I would like to point out another great blog post put up by Kate Heartfield at the Ottawa Citizen on her blog the World Next Door. Once again focused on Darfur, this time she posts the transcript of a meeting with Ben Hoffman, the Green Party candidate for Renfrew-Nipissing-Pembroke and a world class conflict mediator.

The comments that Mr. Hoffman makes are extremely interesting because they are based on past experiences. In 2000 he was given the task of bringing about peace between the North and South in Sudan by ex-President Carter. That war had raged on and off since the country’s independence in 1956, with the 1990s seeing some particularly brutal violence as the government in Khartoum began arming and supporting proxy militias to do their dirty work for them (sound familiar?). Particularly brutal were the campaigns waged to clear the oil fields of certain ethnic groups that identified as Southerners (African, Christian or animist) as opposed to Northerners (Muslim, Arab).

As with Darfur, this conflict was extremely intractable. As with Darfur, heinous crimes were committed by both sides, though the government in Khartoum definitely stands out as particularly savage. As with Darfur, it required a sustained and committed international effort to bring about a peace agreement.

Ben Hoffman saw all this first hand. It really pleases me to hear a candidate discussing how it is possible to solve seemingly intractable conflicts through unified and consistent international pressure. Too often politicians as well as citizens get caught up in the myth of “primordial hatreds” in which the conflicts are seen as too deep and complicated to ever realistically address. This is not true.

Similarly, it is wonderful to hear Mr. Hoffman talk about the ways in which Canada can take a lead on this issue. No one doubts that the US (and now China) have to be involved in some way, but it is refreshing to hear someone admit that Canada has the ability to get the process rolling and keep it on track.

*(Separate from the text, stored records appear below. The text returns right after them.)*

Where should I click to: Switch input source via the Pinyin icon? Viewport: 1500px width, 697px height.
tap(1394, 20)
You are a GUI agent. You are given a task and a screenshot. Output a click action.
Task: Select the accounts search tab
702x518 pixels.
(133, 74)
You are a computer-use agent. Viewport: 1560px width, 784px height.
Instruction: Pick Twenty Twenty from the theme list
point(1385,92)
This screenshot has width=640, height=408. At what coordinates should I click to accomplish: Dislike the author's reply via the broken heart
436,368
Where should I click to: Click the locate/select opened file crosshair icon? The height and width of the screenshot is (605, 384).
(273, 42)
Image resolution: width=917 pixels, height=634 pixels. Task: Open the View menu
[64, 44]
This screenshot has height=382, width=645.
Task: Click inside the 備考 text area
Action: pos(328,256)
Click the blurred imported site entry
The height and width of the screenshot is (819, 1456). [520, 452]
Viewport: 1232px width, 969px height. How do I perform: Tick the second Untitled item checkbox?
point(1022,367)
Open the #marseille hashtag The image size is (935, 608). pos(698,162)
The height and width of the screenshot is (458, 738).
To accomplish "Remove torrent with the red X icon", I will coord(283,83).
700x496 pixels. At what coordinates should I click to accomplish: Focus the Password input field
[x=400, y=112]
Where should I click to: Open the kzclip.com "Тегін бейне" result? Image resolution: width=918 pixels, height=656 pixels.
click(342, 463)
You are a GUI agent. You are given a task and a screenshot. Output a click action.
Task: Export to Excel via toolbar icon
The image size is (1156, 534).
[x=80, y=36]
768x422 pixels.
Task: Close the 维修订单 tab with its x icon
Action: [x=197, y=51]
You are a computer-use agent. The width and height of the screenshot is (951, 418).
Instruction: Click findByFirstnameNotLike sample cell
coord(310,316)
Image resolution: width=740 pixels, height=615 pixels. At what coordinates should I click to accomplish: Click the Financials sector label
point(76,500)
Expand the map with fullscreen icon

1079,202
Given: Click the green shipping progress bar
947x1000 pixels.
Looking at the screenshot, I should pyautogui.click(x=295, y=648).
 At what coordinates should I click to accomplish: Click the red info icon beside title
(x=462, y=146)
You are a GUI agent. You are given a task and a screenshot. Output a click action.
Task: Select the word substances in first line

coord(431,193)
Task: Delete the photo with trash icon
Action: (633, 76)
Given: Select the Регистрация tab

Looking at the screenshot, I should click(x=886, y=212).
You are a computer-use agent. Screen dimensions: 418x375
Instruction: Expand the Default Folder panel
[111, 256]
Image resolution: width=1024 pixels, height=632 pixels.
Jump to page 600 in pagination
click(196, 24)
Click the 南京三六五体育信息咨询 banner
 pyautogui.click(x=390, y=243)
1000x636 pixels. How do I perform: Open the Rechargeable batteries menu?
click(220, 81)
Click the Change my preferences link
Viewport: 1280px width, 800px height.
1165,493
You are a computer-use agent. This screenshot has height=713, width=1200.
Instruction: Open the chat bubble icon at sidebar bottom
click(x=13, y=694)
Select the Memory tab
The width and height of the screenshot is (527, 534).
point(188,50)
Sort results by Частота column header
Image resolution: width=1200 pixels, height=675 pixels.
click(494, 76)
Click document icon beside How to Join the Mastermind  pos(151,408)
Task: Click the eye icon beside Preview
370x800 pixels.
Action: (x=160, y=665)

Another aspect of his comments that stood out to me is the mention of a Canadian Special Envoy to Sudan in 2000. Now, why, oh why did Sudan merit a special envoy back then but not now? Why is this not being more seriously considered as a policy option? This just proves that such a move is possible and can possibly play a big role in working towards a peace agreement.

Don’t get me wrong: there are quite a few differences between the North-South conflict and the situation in Darfur, not least of all the myriad of fractured rebel groups in Darfur and the ICC indictment against the President of Sudan. It cannot be doubted, however, the importance of taking lessons learned from the resolution of that past conflict and applying them wherever possible to the current conflict.

Congratulations to Ben Hoffman of the Green Party (and Kate Heartfield) for pointing that out.